CARACAS – University students, supported by opposition parties and press union leaders, on Wednesday marched in Caracas to express their rejection of the across the board budget cuts decided upon by Venezuelan President Hugo Chavez.
The march from the Universidad Central de Venezuela, where some 60,000 students attend classes, to the Higher Education Ministry was made by several thousand people, including university students, professors and workers.
The march was observed by 1,200 police, but no incidents were reported.
Earlier, however, shots fired into the air were heard, after which a group of masked men burned several vehicles last night and Wednesday morning near and on the UCV campus, although apparently nobody was injured and police made no arrests.
Pro- and anti-Chavez students blamed each other for the vandalism.
The march was joined by students and professors from other universities in the capital and the interior, as well as by activists from various political parties and leaders of press unions identified with opposing the government.
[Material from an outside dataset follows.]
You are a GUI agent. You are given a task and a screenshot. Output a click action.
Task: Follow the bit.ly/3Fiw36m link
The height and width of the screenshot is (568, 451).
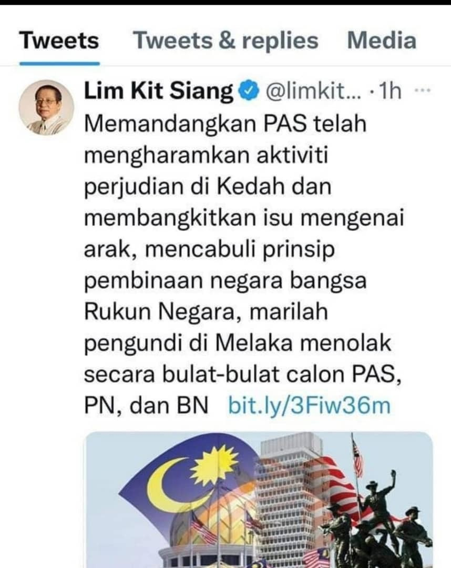tap(310, 404)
UCV chancellor Cecilia Garcia, who said that about 20 masked men identified as government supporters or agents last night fired guns and tear gas canisters in front of her ofice, and she also expressed her gratitude that the march was met by Higher Education Minister Luis Acuña.
The minister told Garcia and the students’ delegation that the 6 percent budget reduction for universities will not affect “student measures,” by which he meant, among other things, scholarships, dining halls and transport.
Acuña said that “some rectors” had gone against those instructions and had decided to implement budget cuts in those areas to cause “adversity against the government” among the students.
The university budget cuts have been applied to the entire public education administration in the same proportion, as had been announced by Chavez on March 21, he said.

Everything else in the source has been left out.